*This is a privacy recipe for yoav.eth (co-author of the ERC-4337 standard) outlined in a 4337Mafia chat -- *
Privacy is one of the most important use cases of 4337 IMHO. No relays are needed - the entire network of bundlers (ultimately all block builders in the future) serve as relays, offering maximum censorship resistance. Projects like Nocturne can take advantage of this to add a privacy layer.
The basic flow for a privacy-preserving paymaster would be something like this:
User wants to withdraw the funds to a fresh unfunded address. The address is a calculated CREATE2 address for the user's new account.
User wants to withdraw the funds to a fresh unfunded address. The address is a calculated CREATE2 address for the user's new account.
User generates a mixer withdrawal message, withdrawing the funds to the address of a MixerPaymaster (not the user's account - but the paymaster).
User creates a UserOp that includes this message and specifies UserOp.paymaster=MixerPaymaster. The UserOp is sent to the 4337 mempool.
Bundler picks the UserOp from the mempool, simulates the validation, and checks if MixerPaymaster agrees to pay for the gas.

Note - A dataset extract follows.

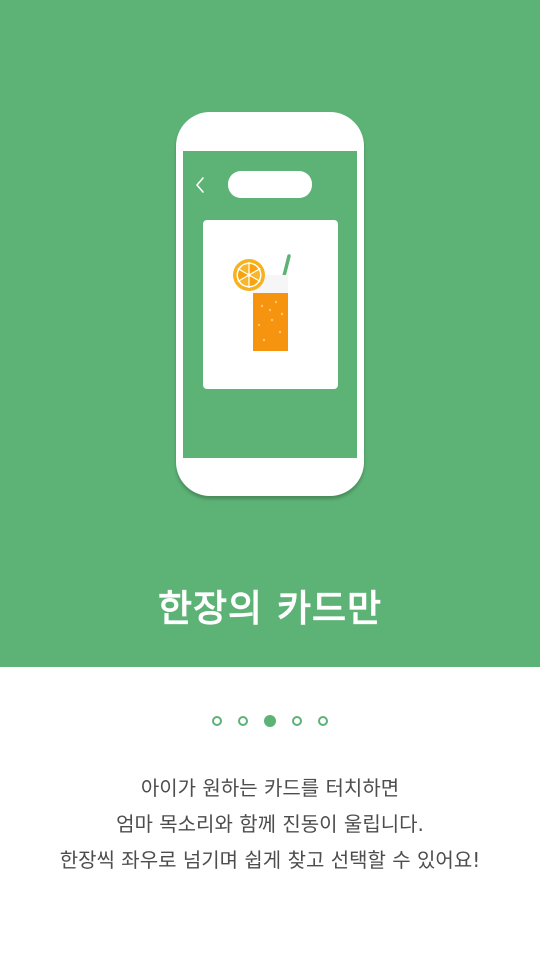 This screenshot has width=540, height=960. What do you see at coordinates (270, 184) in the screenshot?
I see `title-placeholder-pill` at bounding box center [270, 184].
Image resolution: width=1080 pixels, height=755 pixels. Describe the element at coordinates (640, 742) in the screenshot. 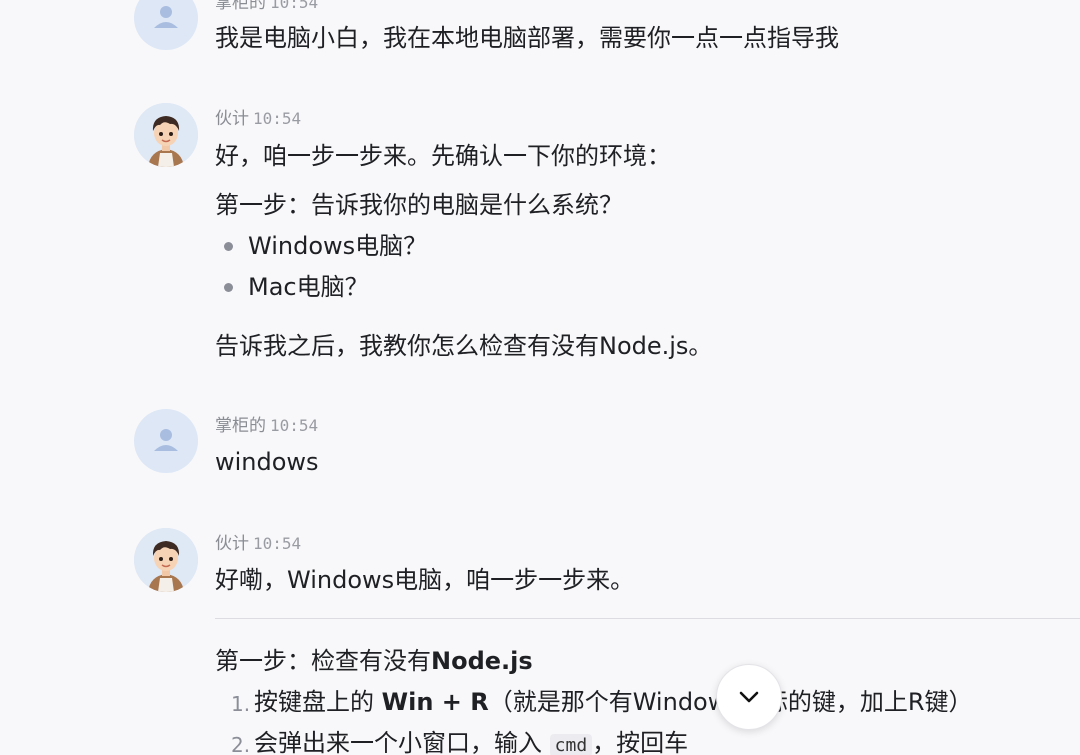

I see `step-text: ，按回车` at that location.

MixerPaymaster's validation function checks the withdrawal message (during the bundler simulation), sees that it's valid, and agrees to pay.
Bundler puts the UserOp on the chain, passing it to EntryPoint.
EntryPoint deploys an account to the user's fresh address during UserOp validation.
MixerPaymaster performs the withdrawal, getting the funds.
In MixerPaymaster.postOp, the paymaster deducts the cost of the operation from the funds received and forwards the rest to the user's fresh address.
At the end of this transaction, the user's new address has a deployed account containing the mixed funds minus the cost of the withdrawal+deployment.
And no relay was used—just the 4337 mempool.